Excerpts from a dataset
● ● ●
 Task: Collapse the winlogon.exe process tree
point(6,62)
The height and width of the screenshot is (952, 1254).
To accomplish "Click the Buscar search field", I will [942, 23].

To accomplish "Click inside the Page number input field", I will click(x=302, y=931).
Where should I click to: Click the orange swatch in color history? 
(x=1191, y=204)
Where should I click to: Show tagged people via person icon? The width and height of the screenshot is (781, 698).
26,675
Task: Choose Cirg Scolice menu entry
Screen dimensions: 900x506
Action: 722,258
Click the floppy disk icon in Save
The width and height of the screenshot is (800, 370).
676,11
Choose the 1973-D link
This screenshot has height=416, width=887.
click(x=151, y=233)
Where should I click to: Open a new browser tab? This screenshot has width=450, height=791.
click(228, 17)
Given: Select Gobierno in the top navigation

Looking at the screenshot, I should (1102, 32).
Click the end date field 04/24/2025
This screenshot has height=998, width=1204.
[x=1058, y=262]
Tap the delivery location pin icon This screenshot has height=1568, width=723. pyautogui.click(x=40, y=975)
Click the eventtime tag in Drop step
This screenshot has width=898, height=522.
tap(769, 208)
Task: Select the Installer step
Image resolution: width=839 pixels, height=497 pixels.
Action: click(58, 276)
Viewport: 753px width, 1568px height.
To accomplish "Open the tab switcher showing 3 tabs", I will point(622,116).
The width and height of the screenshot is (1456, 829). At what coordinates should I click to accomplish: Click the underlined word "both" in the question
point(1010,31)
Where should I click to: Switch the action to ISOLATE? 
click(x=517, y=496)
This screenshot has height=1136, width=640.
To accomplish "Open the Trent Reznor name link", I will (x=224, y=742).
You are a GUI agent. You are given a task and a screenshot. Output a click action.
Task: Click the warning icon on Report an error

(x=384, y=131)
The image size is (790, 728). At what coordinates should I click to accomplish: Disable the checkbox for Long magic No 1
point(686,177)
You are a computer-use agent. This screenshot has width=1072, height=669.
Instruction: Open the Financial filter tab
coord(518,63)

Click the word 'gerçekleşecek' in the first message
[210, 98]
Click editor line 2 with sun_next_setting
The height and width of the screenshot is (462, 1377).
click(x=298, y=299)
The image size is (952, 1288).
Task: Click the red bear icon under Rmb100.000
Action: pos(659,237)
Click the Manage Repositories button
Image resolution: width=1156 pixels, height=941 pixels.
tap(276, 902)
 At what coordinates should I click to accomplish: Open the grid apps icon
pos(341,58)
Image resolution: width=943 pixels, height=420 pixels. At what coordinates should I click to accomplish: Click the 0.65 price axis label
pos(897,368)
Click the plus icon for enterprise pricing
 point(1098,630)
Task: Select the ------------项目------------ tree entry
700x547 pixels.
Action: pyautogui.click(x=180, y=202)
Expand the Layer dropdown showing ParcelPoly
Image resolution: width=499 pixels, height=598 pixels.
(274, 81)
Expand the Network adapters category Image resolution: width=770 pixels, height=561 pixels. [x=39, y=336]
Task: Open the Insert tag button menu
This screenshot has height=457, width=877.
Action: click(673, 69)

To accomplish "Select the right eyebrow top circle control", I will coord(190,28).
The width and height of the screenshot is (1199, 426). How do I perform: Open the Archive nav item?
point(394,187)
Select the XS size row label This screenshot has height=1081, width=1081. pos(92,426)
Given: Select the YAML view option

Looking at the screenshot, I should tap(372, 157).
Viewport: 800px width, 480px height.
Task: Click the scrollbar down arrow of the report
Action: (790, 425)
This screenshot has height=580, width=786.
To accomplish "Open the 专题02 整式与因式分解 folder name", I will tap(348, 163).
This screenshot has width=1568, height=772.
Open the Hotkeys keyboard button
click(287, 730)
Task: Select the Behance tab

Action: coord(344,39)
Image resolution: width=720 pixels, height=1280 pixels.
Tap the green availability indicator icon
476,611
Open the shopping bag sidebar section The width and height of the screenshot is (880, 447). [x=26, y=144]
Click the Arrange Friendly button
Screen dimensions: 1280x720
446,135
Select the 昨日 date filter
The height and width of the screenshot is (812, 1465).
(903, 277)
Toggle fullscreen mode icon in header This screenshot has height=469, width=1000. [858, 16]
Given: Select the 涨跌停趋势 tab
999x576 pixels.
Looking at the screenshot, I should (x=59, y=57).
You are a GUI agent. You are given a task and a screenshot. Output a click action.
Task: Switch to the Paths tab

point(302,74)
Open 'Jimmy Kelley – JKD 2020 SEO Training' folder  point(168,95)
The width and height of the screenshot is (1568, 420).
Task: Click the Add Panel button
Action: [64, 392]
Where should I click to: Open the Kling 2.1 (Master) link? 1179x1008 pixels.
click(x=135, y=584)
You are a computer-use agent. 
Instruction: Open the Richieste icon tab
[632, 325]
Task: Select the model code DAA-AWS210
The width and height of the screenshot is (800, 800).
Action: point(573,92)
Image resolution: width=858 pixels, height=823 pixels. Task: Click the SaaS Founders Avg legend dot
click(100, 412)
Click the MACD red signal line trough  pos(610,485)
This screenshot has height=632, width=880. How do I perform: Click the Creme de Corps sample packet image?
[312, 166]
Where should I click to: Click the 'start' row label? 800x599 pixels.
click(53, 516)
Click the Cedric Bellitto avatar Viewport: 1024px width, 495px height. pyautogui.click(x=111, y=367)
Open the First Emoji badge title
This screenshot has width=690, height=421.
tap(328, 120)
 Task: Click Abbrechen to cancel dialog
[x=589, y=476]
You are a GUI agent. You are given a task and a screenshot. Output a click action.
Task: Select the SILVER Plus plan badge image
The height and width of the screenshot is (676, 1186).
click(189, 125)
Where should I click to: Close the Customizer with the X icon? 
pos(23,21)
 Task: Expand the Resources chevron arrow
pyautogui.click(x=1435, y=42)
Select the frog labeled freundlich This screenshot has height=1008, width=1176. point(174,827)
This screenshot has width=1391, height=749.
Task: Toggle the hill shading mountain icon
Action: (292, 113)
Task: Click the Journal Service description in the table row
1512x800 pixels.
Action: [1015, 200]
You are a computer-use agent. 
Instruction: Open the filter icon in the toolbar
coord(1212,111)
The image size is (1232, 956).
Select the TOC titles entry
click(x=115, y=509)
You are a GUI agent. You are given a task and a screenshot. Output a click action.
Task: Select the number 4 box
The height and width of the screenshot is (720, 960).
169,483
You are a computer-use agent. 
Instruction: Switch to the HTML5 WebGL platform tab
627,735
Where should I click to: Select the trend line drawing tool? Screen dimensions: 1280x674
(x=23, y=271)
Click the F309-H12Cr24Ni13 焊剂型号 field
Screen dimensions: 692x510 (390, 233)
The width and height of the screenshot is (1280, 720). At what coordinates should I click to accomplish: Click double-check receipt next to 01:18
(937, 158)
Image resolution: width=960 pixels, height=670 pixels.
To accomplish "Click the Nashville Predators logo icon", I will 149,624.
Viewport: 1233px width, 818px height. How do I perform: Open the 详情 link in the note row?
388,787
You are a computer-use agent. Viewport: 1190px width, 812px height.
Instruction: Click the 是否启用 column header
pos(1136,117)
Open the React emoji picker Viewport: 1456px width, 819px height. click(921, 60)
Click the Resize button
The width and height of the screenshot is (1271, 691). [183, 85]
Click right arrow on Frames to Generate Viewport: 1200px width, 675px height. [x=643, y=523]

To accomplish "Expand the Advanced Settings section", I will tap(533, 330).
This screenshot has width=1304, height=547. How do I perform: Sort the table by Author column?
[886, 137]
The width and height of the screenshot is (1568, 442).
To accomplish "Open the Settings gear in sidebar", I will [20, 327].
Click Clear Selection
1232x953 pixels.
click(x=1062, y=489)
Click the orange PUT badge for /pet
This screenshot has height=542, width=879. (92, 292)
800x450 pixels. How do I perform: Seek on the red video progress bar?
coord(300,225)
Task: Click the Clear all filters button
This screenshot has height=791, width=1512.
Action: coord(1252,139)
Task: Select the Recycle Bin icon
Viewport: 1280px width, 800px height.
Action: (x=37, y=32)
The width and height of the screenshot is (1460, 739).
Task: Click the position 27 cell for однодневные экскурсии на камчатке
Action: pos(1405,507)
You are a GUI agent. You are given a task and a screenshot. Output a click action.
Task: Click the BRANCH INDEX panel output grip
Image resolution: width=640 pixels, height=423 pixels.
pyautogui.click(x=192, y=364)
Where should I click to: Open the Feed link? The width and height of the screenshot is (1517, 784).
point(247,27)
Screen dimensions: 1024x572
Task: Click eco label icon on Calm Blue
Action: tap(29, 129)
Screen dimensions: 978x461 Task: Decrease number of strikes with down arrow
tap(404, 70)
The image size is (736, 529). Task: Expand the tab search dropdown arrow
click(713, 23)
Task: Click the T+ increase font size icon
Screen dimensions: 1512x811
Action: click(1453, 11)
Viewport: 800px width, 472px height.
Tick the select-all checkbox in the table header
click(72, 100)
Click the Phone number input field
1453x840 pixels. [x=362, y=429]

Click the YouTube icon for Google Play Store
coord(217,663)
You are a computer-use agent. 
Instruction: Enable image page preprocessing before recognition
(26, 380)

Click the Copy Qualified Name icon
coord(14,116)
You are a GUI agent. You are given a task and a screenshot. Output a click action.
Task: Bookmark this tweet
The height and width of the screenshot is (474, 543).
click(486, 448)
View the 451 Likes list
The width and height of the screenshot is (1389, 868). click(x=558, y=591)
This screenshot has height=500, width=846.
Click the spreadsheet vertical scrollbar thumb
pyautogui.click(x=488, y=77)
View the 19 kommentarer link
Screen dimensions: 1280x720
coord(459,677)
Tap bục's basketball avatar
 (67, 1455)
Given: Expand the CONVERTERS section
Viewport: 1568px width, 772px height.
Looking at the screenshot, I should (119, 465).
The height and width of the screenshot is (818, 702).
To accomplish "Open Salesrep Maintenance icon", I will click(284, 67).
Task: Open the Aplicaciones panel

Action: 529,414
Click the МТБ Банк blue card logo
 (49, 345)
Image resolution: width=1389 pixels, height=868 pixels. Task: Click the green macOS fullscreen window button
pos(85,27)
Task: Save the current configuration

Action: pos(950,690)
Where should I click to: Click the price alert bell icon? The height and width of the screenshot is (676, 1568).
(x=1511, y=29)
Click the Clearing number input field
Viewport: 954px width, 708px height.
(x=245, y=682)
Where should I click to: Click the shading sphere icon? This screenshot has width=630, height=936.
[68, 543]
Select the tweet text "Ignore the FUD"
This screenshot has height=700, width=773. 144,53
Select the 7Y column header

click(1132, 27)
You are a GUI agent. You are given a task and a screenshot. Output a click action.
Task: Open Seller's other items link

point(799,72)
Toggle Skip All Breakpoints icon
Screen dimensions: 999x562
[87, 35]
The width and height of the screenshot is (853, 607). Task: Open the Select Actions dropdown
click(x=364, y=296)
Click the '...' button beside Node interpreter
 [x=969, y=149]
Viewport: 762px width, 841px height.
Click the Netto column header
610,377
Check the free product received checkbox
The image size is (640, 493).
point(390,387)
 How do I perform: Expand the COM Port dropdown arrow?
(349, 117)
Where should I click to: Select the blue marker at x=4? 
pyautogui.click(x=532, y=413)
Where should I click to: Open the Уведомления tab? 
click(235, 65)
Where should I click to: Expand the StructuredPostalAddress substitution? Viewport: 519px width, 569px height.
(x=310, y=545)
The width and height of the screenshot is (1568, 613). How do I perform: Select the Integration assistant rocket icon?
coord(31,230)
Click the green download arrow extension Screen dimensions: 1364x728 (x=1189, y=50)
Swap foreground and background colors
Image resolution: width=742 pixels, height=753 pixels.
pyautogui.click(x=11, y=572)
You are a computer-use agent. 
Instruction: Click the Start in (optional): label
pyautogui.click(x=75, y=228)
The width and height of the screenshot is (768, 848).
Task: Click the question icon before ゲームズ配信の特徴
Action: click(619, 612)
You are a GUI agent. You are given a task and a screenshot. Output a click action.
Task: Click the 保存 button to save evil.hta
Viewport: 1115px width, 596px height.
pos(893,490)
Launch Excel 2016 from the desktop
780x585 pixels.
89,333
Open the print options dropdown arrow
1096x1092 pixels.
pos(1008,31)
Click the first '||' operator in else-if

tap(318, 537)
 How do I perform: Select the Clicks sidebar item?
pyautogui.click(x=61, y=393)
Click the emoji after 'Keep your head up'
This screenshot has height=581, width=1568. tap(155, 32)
● ● ●
→ Work task
Look through the entries above; copy each line where the string "step" appears.

→ Solution below
Click the eventtime tag in Drop step
Task: Select the Installer step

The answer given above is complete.